◆ 提供文章:
--- --- ---
00043_勉強嫌いの経済学部生の子供に、退屈な経済学を学ばせるには?

経済学の話です。

きっかけは、ある経営者のご子息のご相談。

なんでも、某大学経済学部に入ったものの、全く勉強する気が起きない、とのこと。

そもそも、なんでこんなもの勉強するのか?
こんなこと勉強して何の役に立つのか?
何が面白くて、こんな無意味で、抽象的なことを議論しているのか?
こんな学問、なんでできたのか?

こんな疑問ばかりが頭にうずまき、また、特有の抽象性や無味乾燥さから、経済原論の段階で躓いてしまい、最後には、大学そのものにも嫌気がさし、どうにもこうにもならない、という相談です。

弁護士ないしビジネスコンサルタントとしてではなく、経済評論家として、何か、解決のヒントでもくれ、ということでした。

確かに、ご子息の疑問というか悩みというかツッコミはそのとおりです。

経済学に限らず、勉強というか、学問なんて、そもそも接点持つだけでも苦痛です。

何か、しびれるくらい得なことやメリットがあって、イヤイヤながら、なんとか付き合えるような代物。

私も、大学受験に関して言えば、好きな英語や社会はなんとかテンションが維持できましたが、数学や物理については、死ぬほど嫌いで、大学に合格するために仕方なくやっていました。

結果、合格して3時間後にはすべてキレイさっぱり忘れていました。

やってても、意味や目的や価値が感じられないと、ハイコスト・ノーパフォーマンスの無意味な苦役として、忌避する気持ちはよくわかります。

といいますか、そもそも、経済なんて、知ったり、学んだりする必要あるのでしょうか?
--- --- ---
◆ 作業指示:
• a. 経済学の勉強に関する文章のうち、「こんな疑問ばかりが頭にうずま」で始まり「めに仕方なくやっていました。」まで続く部分を、一字も変えずに繰り返してください。
• b. 経済学の勉強に関する文章を、最後の文の後から引き継いで書き進めてください。
この後に続く行は、作業には必要ありません。

◆ 保存データ:
--- --- ---
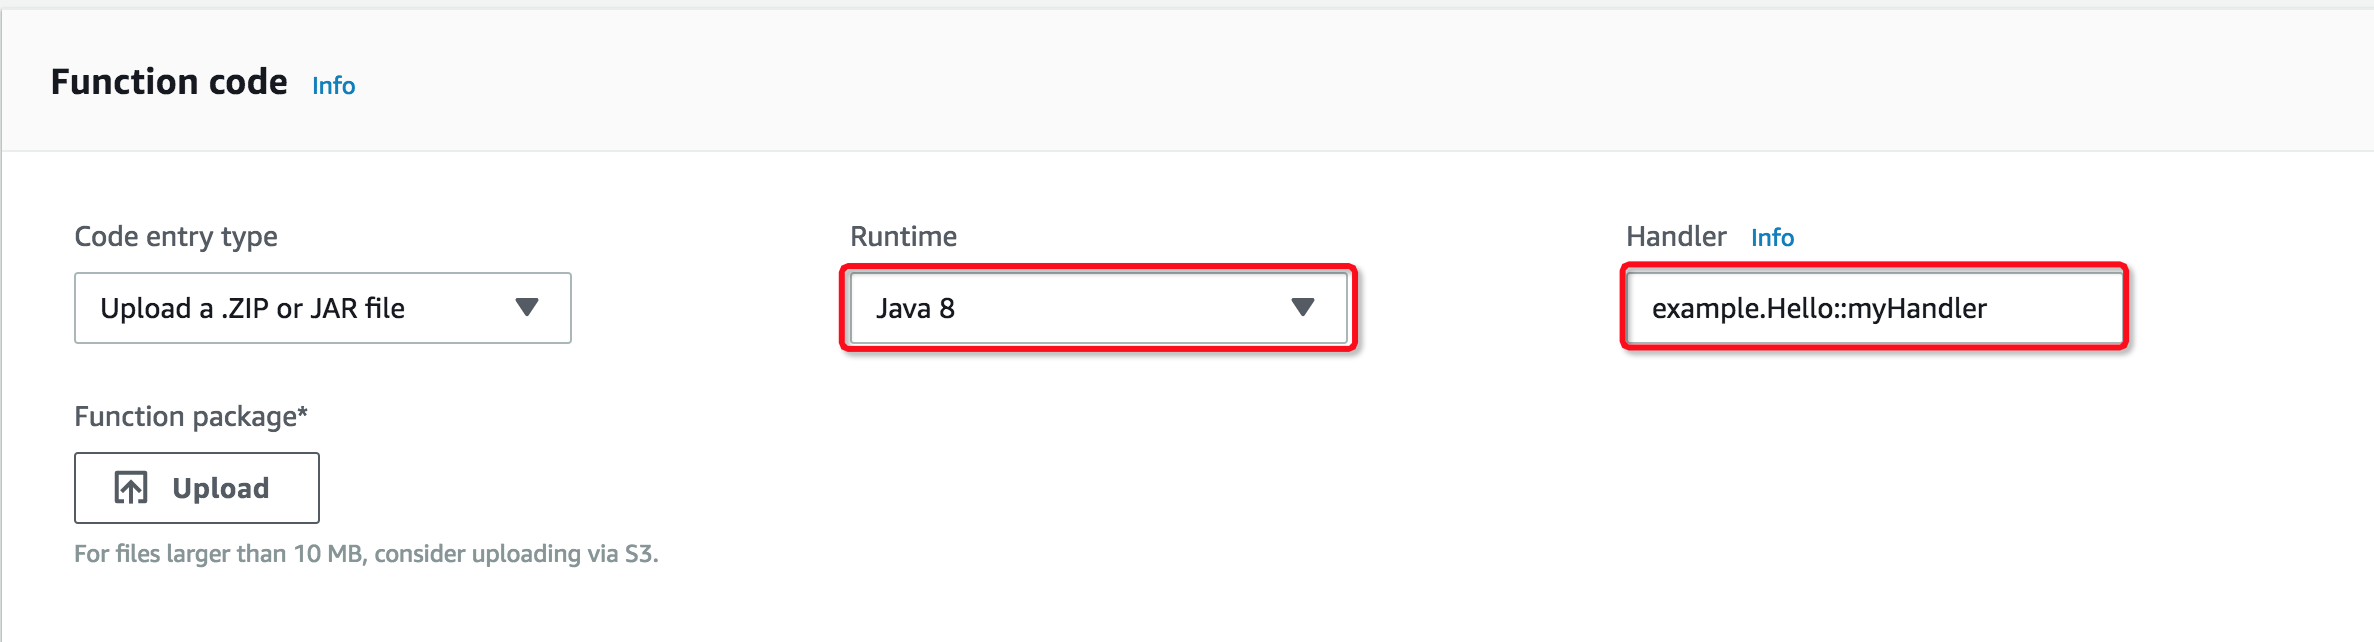The width and height of the screenshot is (2374, 642).
Task: Click the Runtime dropdown triangle icon
Action: point(1302,307)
--- --- ---
◆ 課題別の出力:
• a.
こんな疑問ばかりが頭にうずまき、また、特有の抽象性や無味乾燥さから、経済原論の段階で躓いてしまい、最後には、大学そのものにも嫌気がさし、どうにもこうにもならない、という相談です。

弁護士ないしビジネスコンサルタントとしてではなく、経済評論家として、何か、解決のヒントでもくれ、ということでした。

確かに、ご子息の疑問というか悩みというかツッコミはそのとおりです。

経済学に限らず、勉強というか、学問なんて、そもそも接点持つだけでも苦痛です。

何か、しびれるくらい得なことやメリットがあって、イヤイヤながら、なんとか付き合えるような代物。

私も、大学受験に関して言えば、好きな英語や社会はなんとかテンションが維持できましたが、数学や物理については、死ぬほど嫌いで、大学に合格するために仕方なくやっていました。

• b.
「日本経済新聞」
という新聞がありますが、そもそもあの新聞って、誰が、どんな目的で、何が楽しくて、飽きもせず、毎日一生懸命読んでいるのでしょうか?

よほど楽しいことや、興味のあることや、自分にとって必要なことが書いてある、ということなのでしょうか?

その
「よほど楽しいこと」
「興味のあること」
「自分にとって必要なこと」
って何なのでしょうか?

話はガラリと変わります。

競馬の話です。

私は、競馬はやりません。

何十年も前に友人に連れられて京急だかモノレールだかに乗って競馬場に行って、馬券を買って、レースを観たことはあります。

ですが、何が楽しいのかまったくわからず、それ以来、まったく競馬とは接点がありません。

駅の売店や、コンビニに行くと、競馬新聞とか、競馬ブックといった競馬ファンのための新聞が置いてあるのを目にします。

これら特殊な新聞は、一見して読む気が失せるくらい小さい字で、暗号や記号や呪文のような難解で判読不能なデータがぎっしりつまっており、競馬に興味のない私にとっては、全く用のない新聞です。

ですが、競馬をやる人にとっては、大事な情報源のようで、
「(こう言っては失礼ですが、)普段、本とか新聞とかあまり読まなさそうなオジサンたち」

「徳川埋蔵金の在り処を示した地図」
「ナチスの隠れた財宝が隠された場所に導く暗号文」
を見るかのように、買って手にした瞬間、目を皿にして必死に読んでいる姿をみかけます。

もし、競馬に興味のない私に、
「競馬新聞とか競馬ファンとかを、きっちり読んで、理解しておけ」
と言われると、とんでもない苦役となります。

理解が困難ということもさることながら、競馬をやらない私にとって、無意味で無価値で無用なデータを目にすることそのものが、とんでもなく退屈で苦痛です。

他方、私は株や指数先物といった投資活動はやっています。

無論、暇つぶしのゲーム感覚で、お小遣い稼ぎの趣味程度ですが。

私にとって、日経新聞や日経ベリタスは、日々刻々と変化する投資に関する貴重な情報がぎっしりつまっており、新聞が届けられたらすぐに目を通します。

最近では、ネットで朝4時には紙面更新されますので、早く起きたときなどは、新聞取りに行かなくても、ベッドの中でスマホでブラウズできたりもしますし、非常に便利になっています。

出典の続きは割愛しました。